Schoon is de mensch om zijne veroverde vreugde. Rijk is hij alléén met dien rijkdom.
Doch op 't kleedeken van ons leven komen blikkeren, met een toovergeschemer phosphorig, bliksempaars, bloedrood, zwaard-blauw, de vuurbloemen van Leugen. Overweldigend staar-blikt de bekoring naar ons en we weten 't niet als reeds de bedwelmende streeling over ons voorhoofd glijdt en ons windt in de webbe van bijsternis. - Broos is het valsche gesteente en, als uit doode oogen, gaan er uit de spelende vonken. En op den duur wordt het iets onzeglijks, iets akeligs, verschrompeld onder zwarten uitslag, doorkorven en verbrand...

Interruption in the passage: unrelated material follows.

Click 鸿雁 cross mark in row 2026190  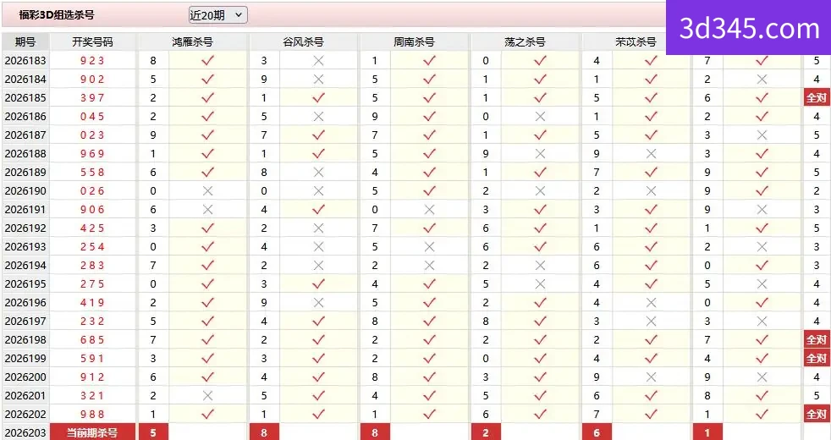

Zoo'n afschuwelijk onding is geworden de schoone zongele bloemenkroon als wij ze, na den Winter, weervinden op 't kerkhof.
Heerlijk van volkomene gaafheid, van schitter-reine helheid, geel, trots geel, keizerlijk geel in het dons van duizenden tijloozekens dicht bijeengedrongen tot den weidschen dikken straalring van sterrekens. Zoo was de kroon vóor dat de Winter kwam, de wreedste der krachten van Tijd, die lachte met de tijloozekens en ze opvrat. Dan bleef er liggen dit belachelijk gruwelding, die dodde met koorden omwonden van kleurloos, dood, voos, rot stroo.